On Fri, Aug 7, 2020 at 10:55 AM Andy Lutomirski luto@amacapital.net wrote:
I think the real random.c can run plenty fast. It’s ChaCha20 plus ludicrous overhead right now.
I doubt it.
I tried something very much like that in user space to just see how many cycles it ended up being.
I made a "just raw ChaCha20", and it was already much too slow for what some of the networking people claim to want.
And maybe they are asking for too much, but if they think it's too slow, they'll not use it, and then we're back to square one.
Now, what *might* be acceptable is to not do ChaCha20, but simply do a single double-round of it.
So after doing 10 prandom_u32() calls, you'd have done a full ChaCha20. I didn't actually try that, but from looking at the costs from trying the full thing, I think it might be in the right ballpark.
How does that sound to people?
Linus
On Aug 7, 2020, at 11:10 AM, Linus Torvalds torvalds@linux-foundation.org wrote:
On Fri, Aug 7, 2020 at 10:55 AM Andy Lutomirski luto@amacapital.net wrote:
I think the real random.c can run plenty fast. It’s ChaCha20 plus ludicrous overhead right now.
I doubt it.
I tried something very much like that in user space to just see how many cycles it ended up being.

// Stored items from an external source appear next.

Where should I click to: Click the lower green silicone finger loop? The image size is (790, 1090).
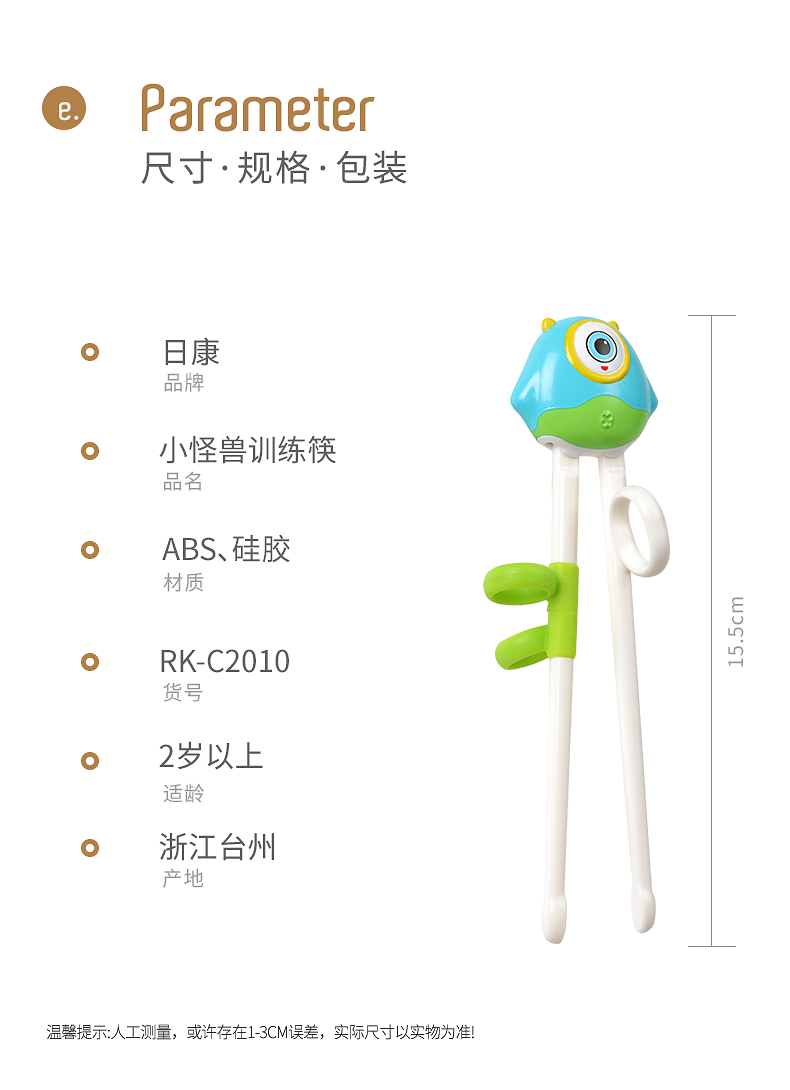click(522, 647)
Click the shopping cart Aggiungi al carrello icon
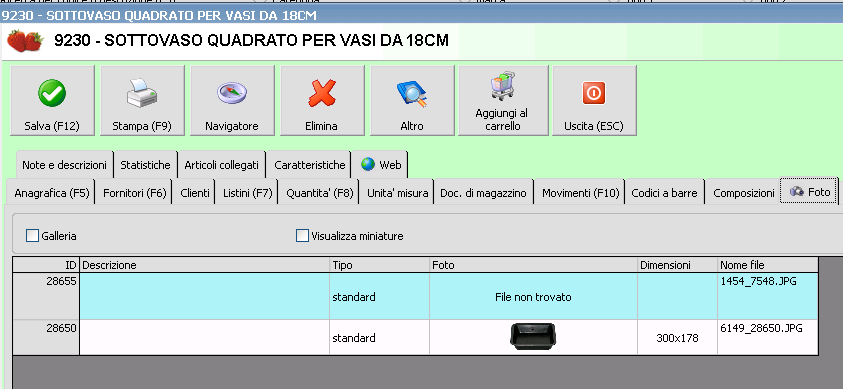843x389 pixels. [x=503, y=86]
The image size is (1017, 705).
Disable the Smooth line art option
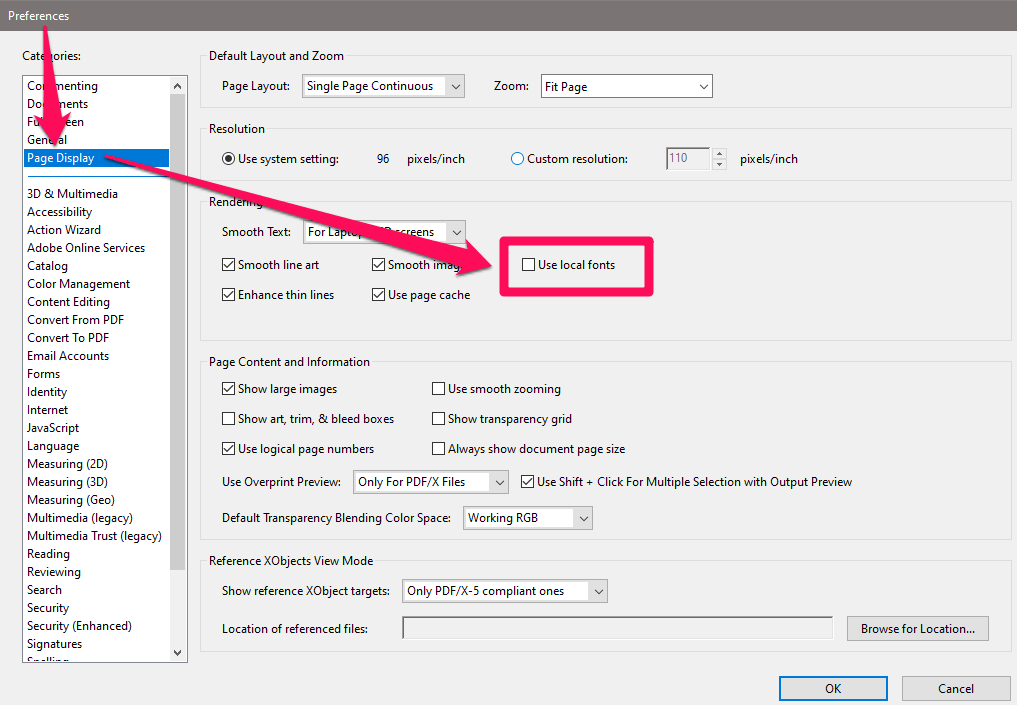click(x=226, y=265)
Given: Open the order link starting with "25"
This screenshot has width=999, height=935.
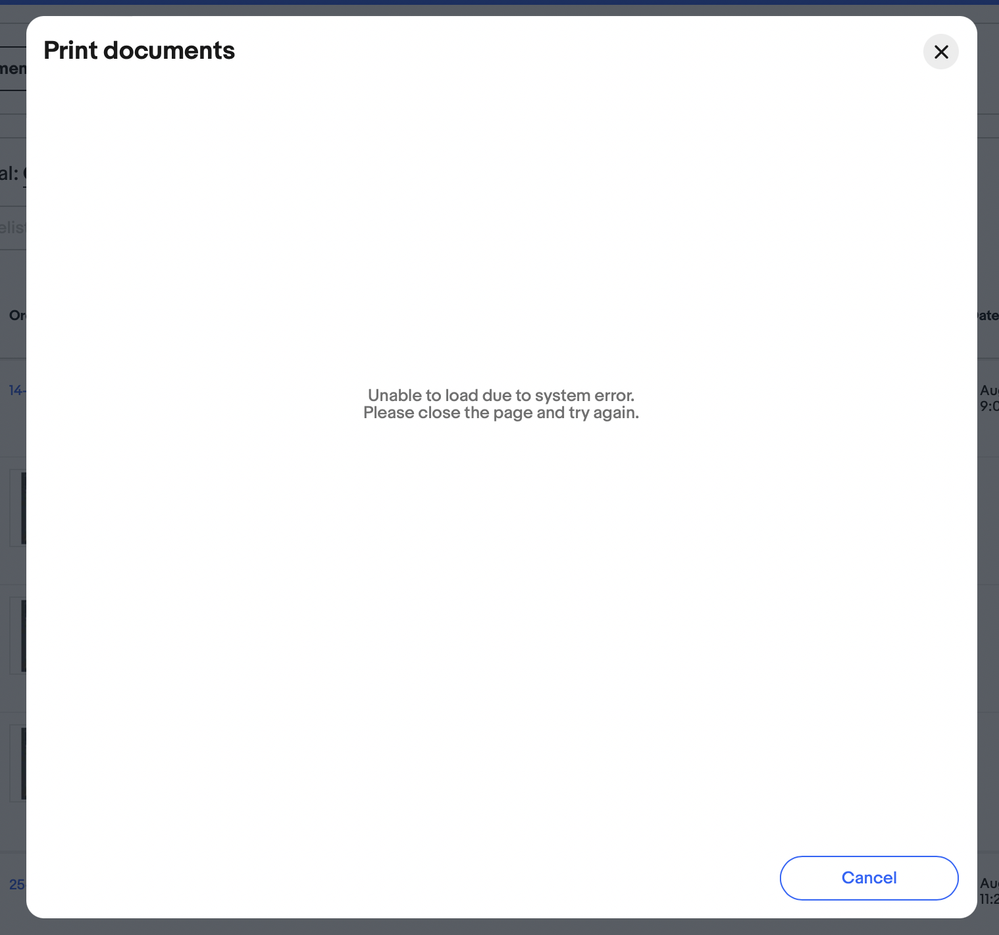Looking at the screenshot, I should tap(16, 884).
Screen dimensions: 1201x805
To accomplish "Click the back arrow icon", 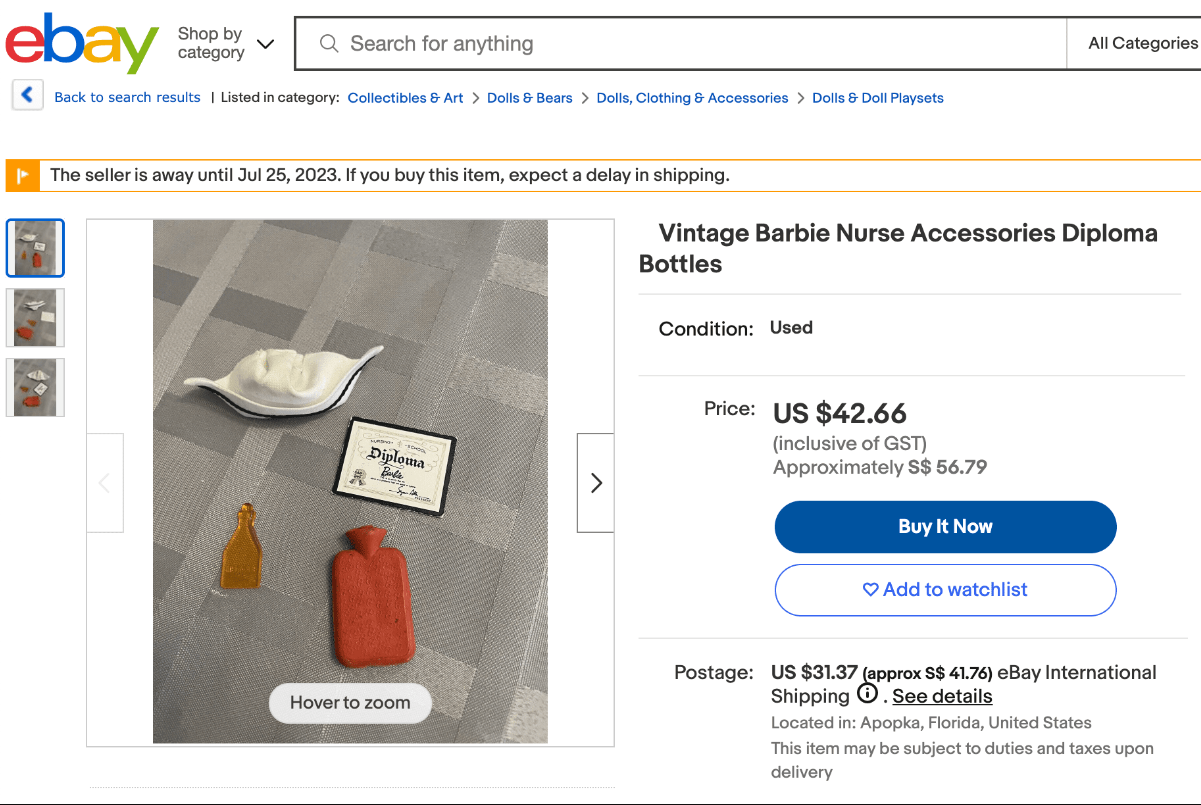I will (27, 96).
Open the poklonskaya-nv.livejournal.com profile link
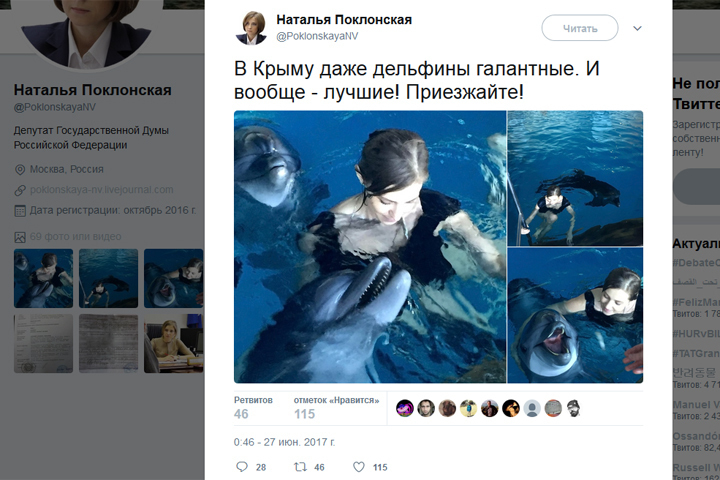 click(x=101, y=190)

I made a "just raw ChaCha20", and it was already much too slow for what some of the networking people claim to want.
Do you remember the numbers?
Certainly a full ChaCha20 per random number is too much, but AFAICT the network folks want 16 or 32 bits at a time, which is 1/16 or 1/8 of a ChaCha20. DJB claims 4 cycles per byte on Core 2, and it had better be faster now, although we can’t usefully use XMM regs, so I don’t know the real timings.
But with the current code, the actual crypto will be lost in the noise. That’s what I’m trying to fix.
Now, what *might* be acceptable is to not do ChaCha20, but simply do a single double-round of it.
We can certainly have a parallel RNG seeded by the main RNG that runs fewer rounds. I’ll do that if benchmarks say I’m still too slow.
All of this is trivial except the locking. If I’m writing this code, I personally refuse to use the “races just make it more random” strategy. I’m going to do it without data races, and this will take a bit of work.
On Fri, Aug 7, 2020 at 12:08 PM Andy Lutomirski luto@amacapital.net wrote:
On Aug 7, 2020, at 11:10 AM, Linus Torvalds torvalds@linux-foundation.org wrote:
I tried something very much like that in user space to just see how many cycles it ended up being.
I made a "just raw ChaCha20", and it was already much too slow for what some of the networking people claim to want.
Do you remember the numbers?
Sorry, no. I wrote a hacky thing in user space, and threw it away.
Certainly a full ChaCha20 per random number is too much, but AFAICT the network folks want 16 or 32 bits at a time, which is 1/16 or 1/8 of a ChaCha20.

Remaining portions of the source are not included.